*Description of the task:*
Please give the entries again in full and exactly, without any picture.

-- Source material follows --

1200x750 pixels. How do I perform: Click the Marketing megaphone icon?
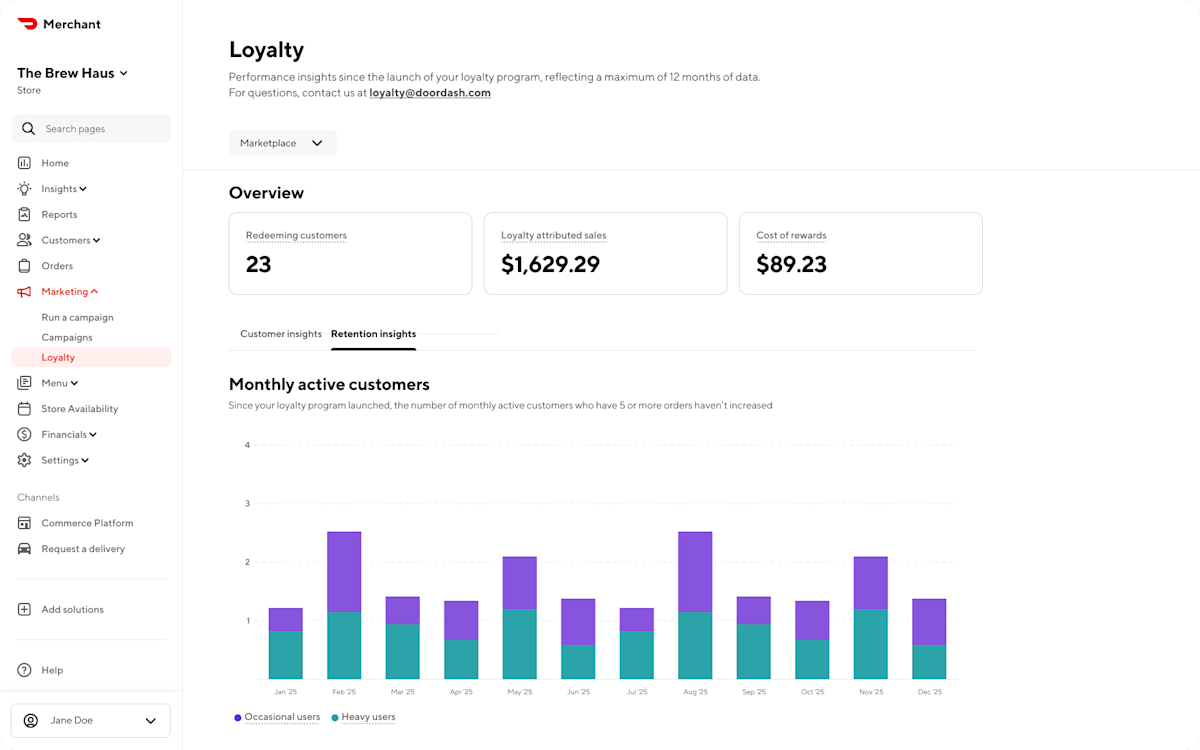23,291
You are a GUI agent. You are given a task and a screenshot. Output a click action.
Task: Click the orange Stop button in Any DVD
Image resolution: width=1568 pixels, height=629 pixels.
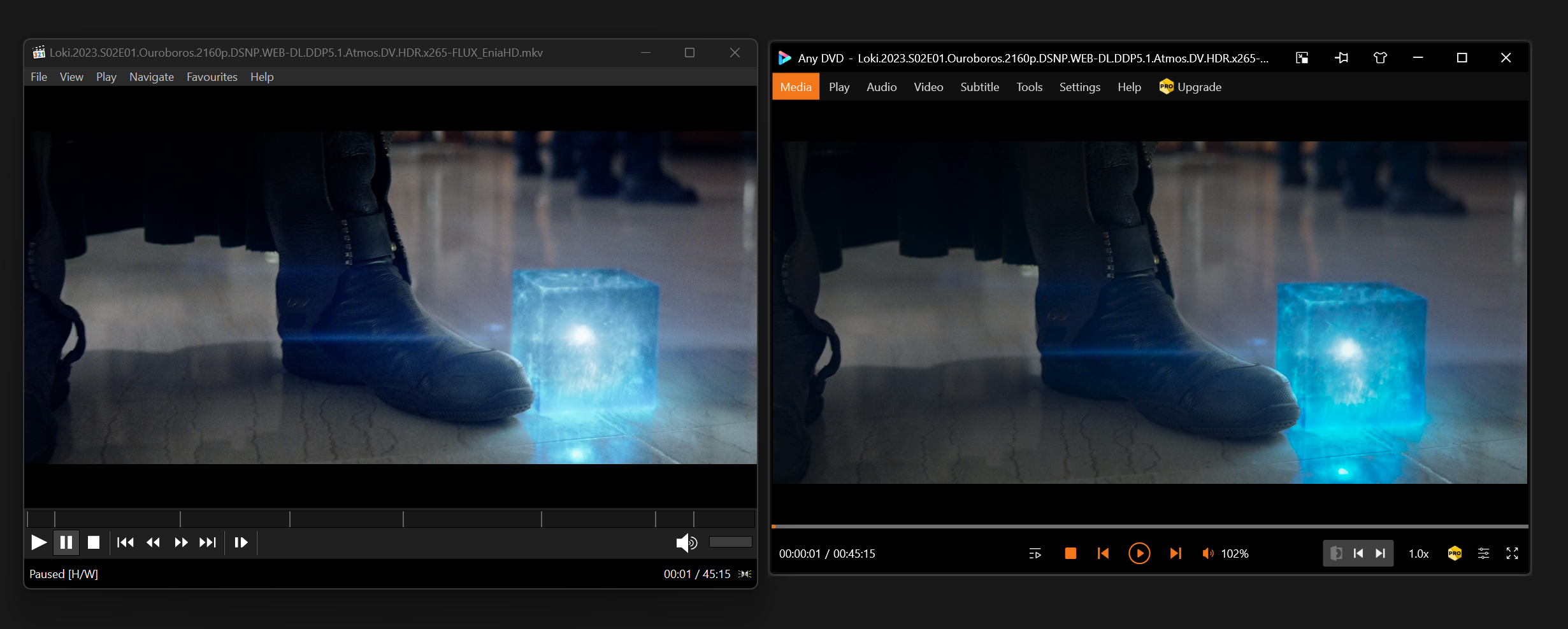tap(1070, 553)
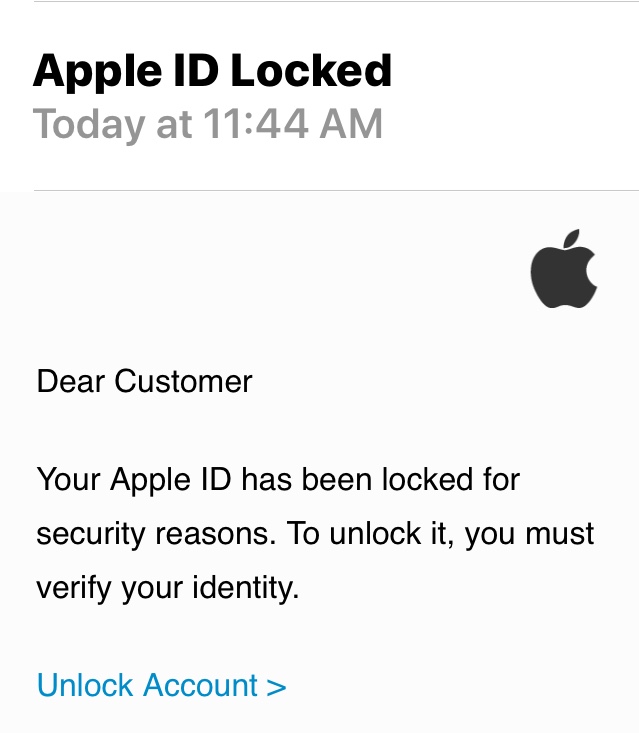Screen dimensions: 639x733
Task: Click the word 'security' in the message body
Action: 91,535
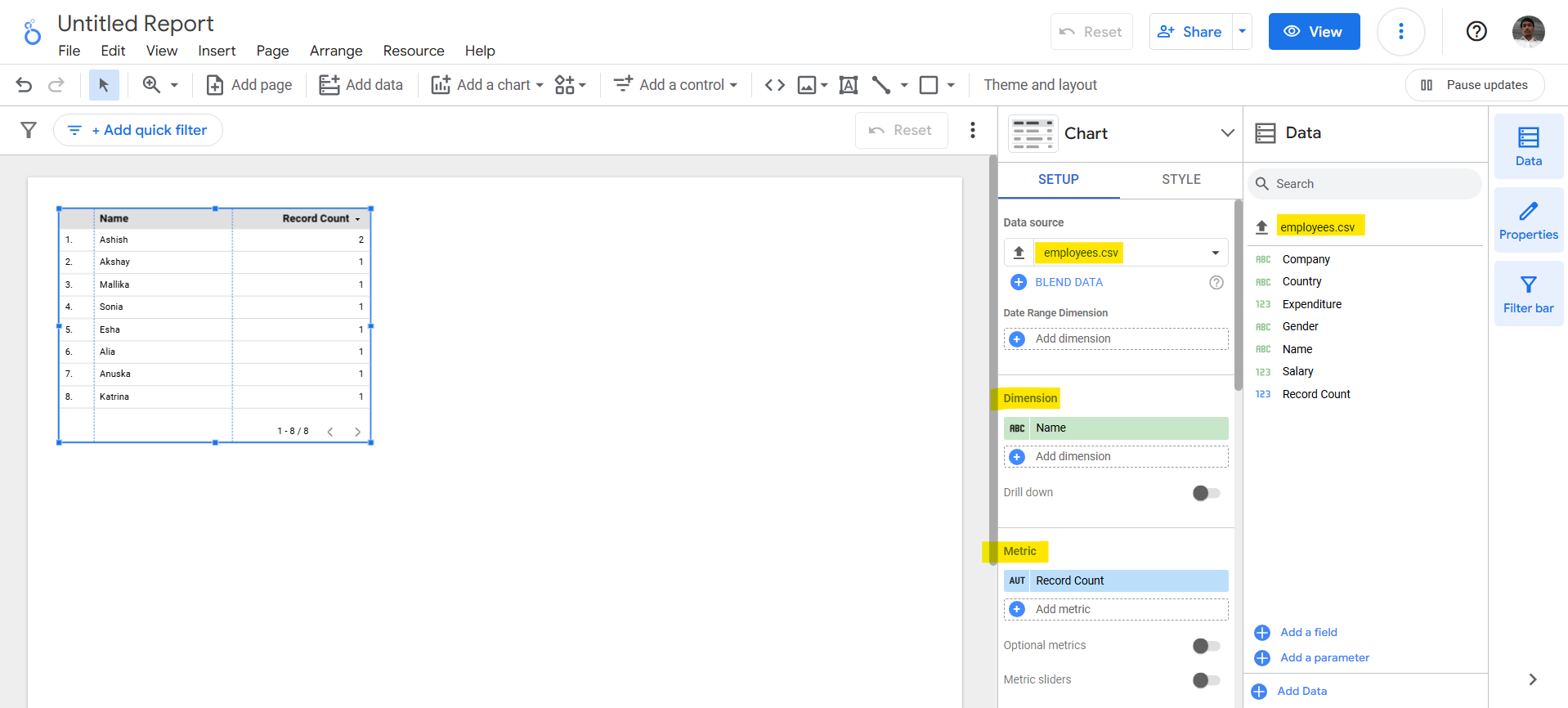Click the Search fields input box
The width and height of the screenshot is (1568, 708).
click(x=1365, y=184)
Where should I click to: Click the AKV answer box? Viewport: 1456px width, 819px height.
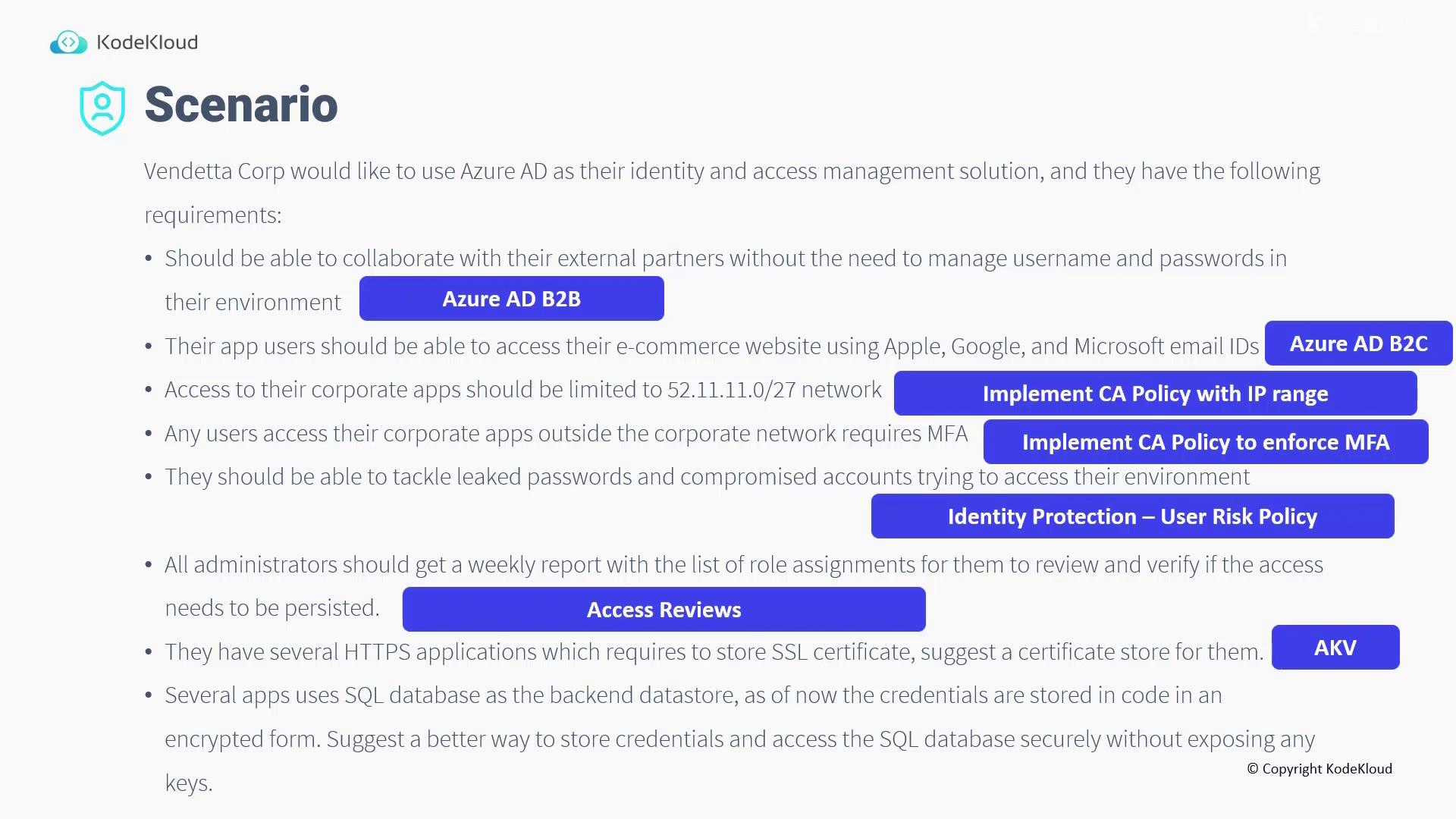[1335, 648]
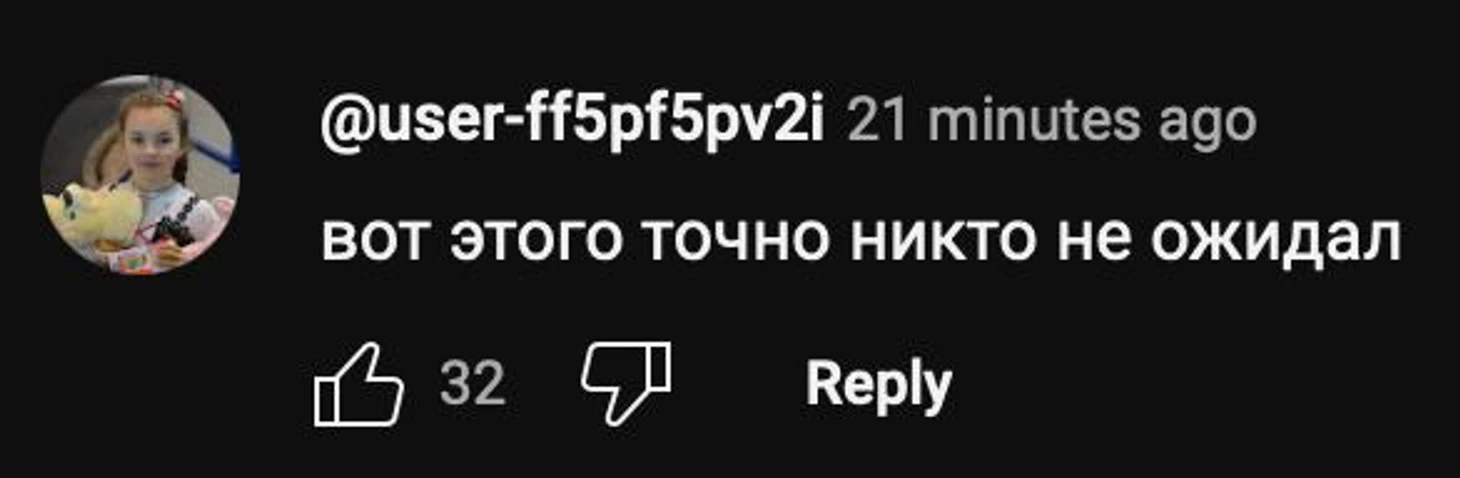Toggle the thumbs-up like on this comment
This screenshot has width=1460, height=478.
(358, 385)
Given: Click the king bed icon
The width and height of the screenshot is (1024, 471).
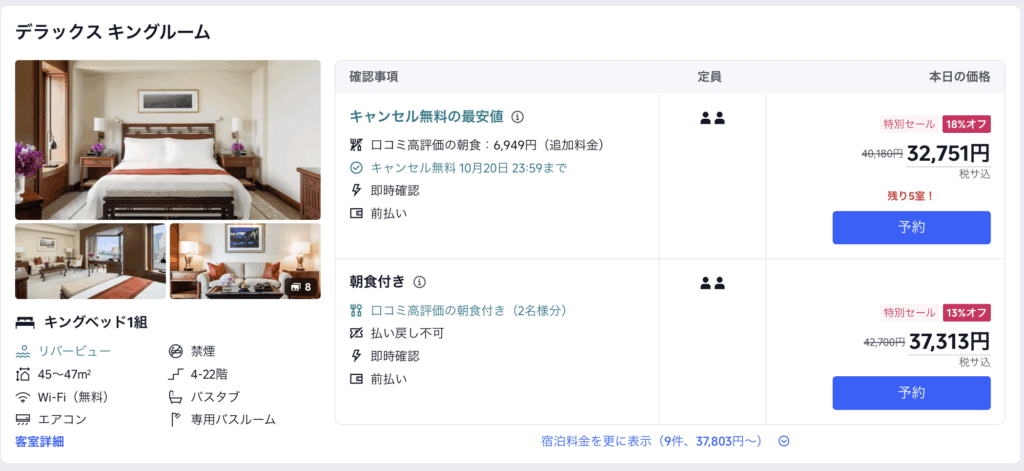Looking at the screenshot, I should [25, 322].
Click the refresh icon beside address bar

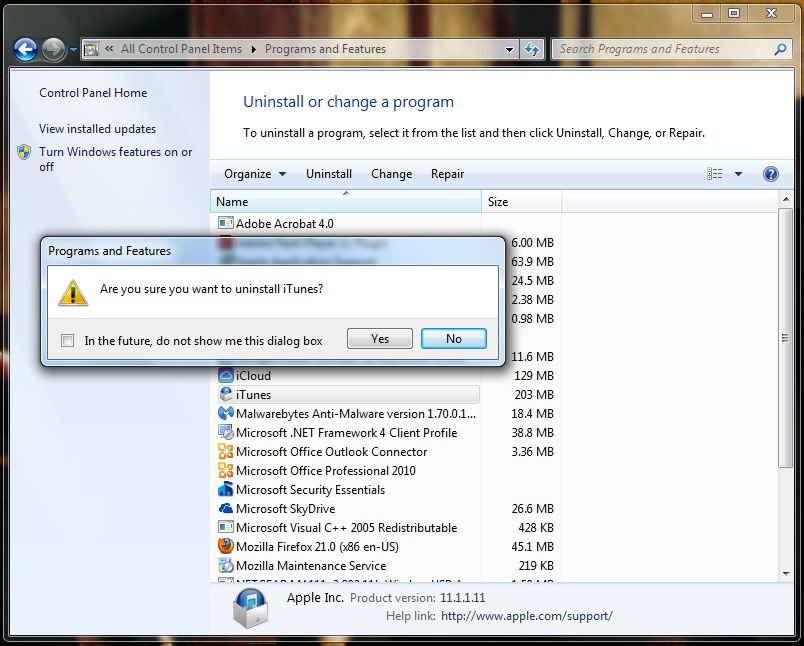click(532, 49)
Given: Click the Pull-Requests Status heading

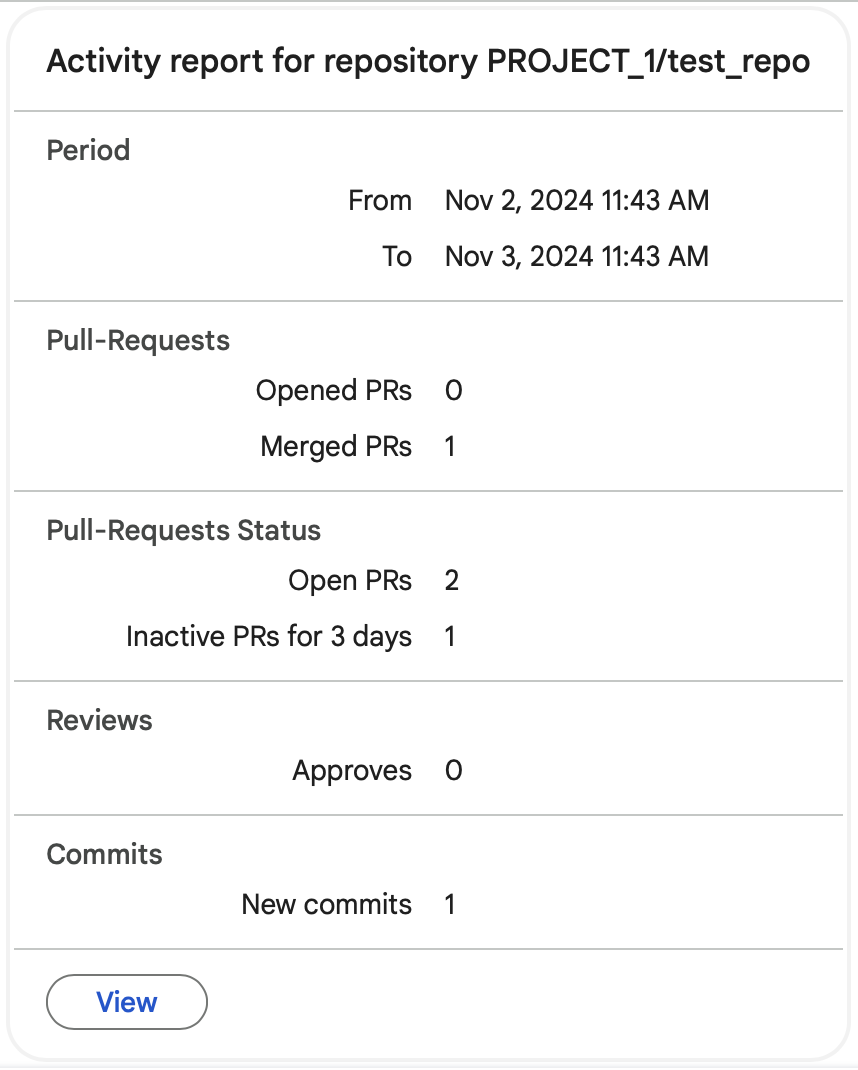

-- Source material concluded --

*Task answer:*
1200x750 pixels. How do I perform: Click the Marketing megaphone icon?
23,291
You are a GUI agent. You are given a task and a screenshot. Output a click action.
Task: Click the orange Stop button in Any DVD
Image resolution: width=1568 pixels, height=629 pixels.
tap(1070, 553)
Screen dimensions: 639x733
Task: Click the word 'security' in the message body
Action: 91,535
Click the Search fields input box
The width and height of the screenshot is (1568, 708).
click(x=1365, y=184)
Where should I click to: Click the AKV answer box? Viewport: 1456px width, 819px height.
[1335, 648]
Toggle the thumbs-up like on this comment
This screenshot has width=1460, height=478.
(358, 385)
Given: Click the king bed icon
The width and height of the screenshot is (1024, 471).
Looking at the screenshot, I should [25, 322].
Click the refresh icon beside address bar

click(532, 49)
Given: Click the Pull-Requests Status heading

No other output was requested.